Spiced Chicken noodle soup
My twist on a chicken noodle soup. If you like flavor thats packed with anti inflammatory spices, you will love this soup! Perfect for sick days or gloomy nights.
Ingredients-
Chicken breast
2 celery stalks, diced
Yellow onion, diced
1 tsp tumeric
1 tsp minced fresh ginger
2 Garlic cloves
1tbs Garam masala
Extra wide egg noodles
4 cups of chicken broth
1 tsp pepper corns
1 tsp red pepper flakes (Skip if you don’t like spicy)
Mushrooms and baby bok choy (optional)
Fresh lemon juice
1 tbs parsley
Salt and pepper to taste
Directions-
Dice your chicken breast and add to large stock pot with 1 tbs of olive oil on medium, season with salt and pepper. Cook until browned. Then set aside.

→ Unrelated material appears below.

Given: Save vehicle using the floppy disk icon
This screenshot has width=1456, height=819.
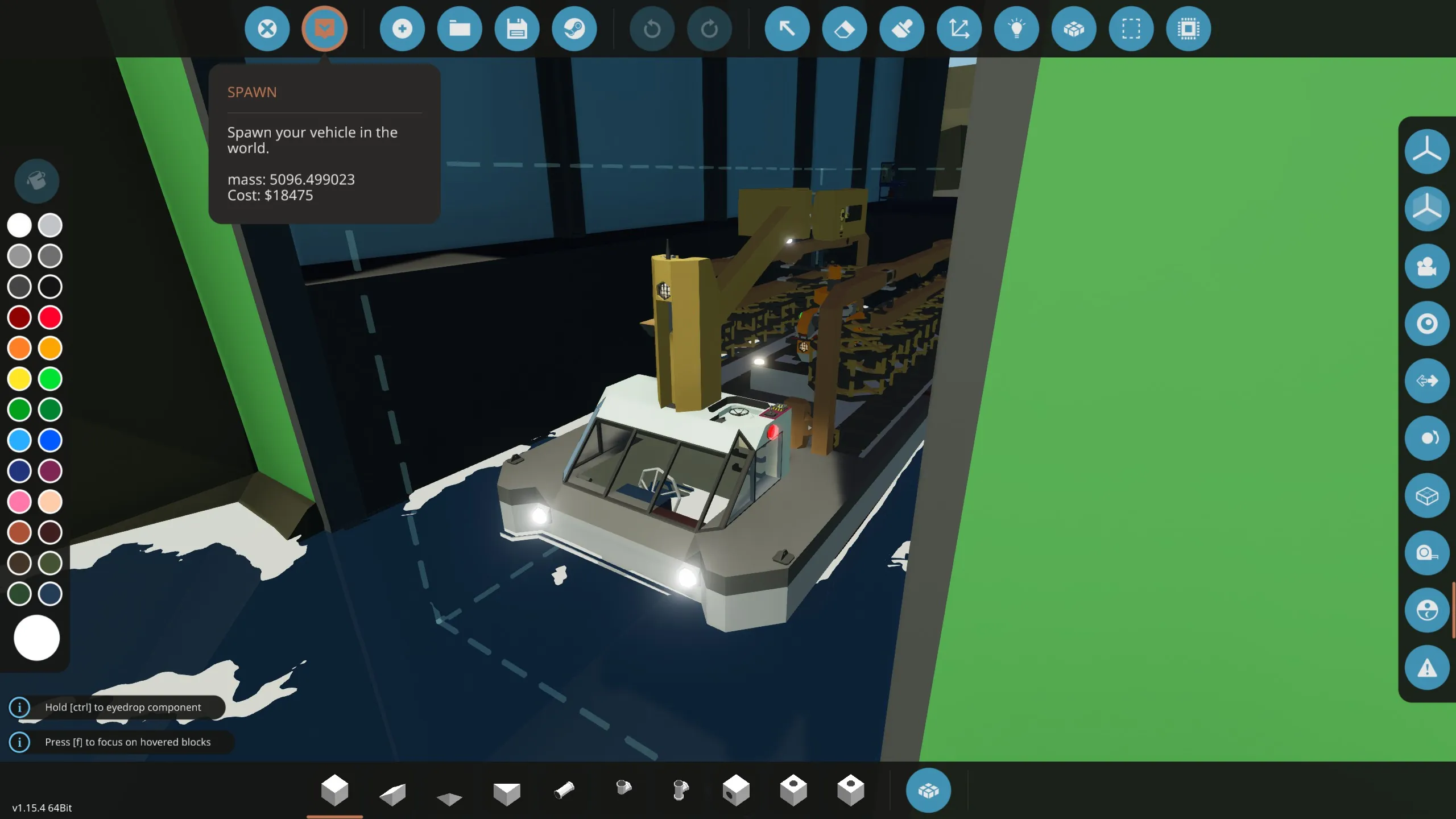Looking at the screenshot, I should pos(516,28).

In the same pot, add your diced onion, carrot, celery, and garlic, sauté until fragrant. Then add spices, salt and pepper, and ginger, stir for a few min.

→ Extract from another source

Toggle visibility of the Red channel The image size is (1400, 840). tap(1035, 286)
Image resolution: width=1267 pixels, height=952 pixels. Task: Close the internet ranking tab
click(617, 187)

Add chicken broth, bring to a boil then add back in chicken breast, vegetables of your choice (I used mushrooms and bok choy), turn temperature down to low, cover and let simmer for 30 min.
After vegetables have softened add in your egg noodles until cooked, about 6-7 min.
Remove from heat, fresh parsley, a little lemon juice then serve immediately.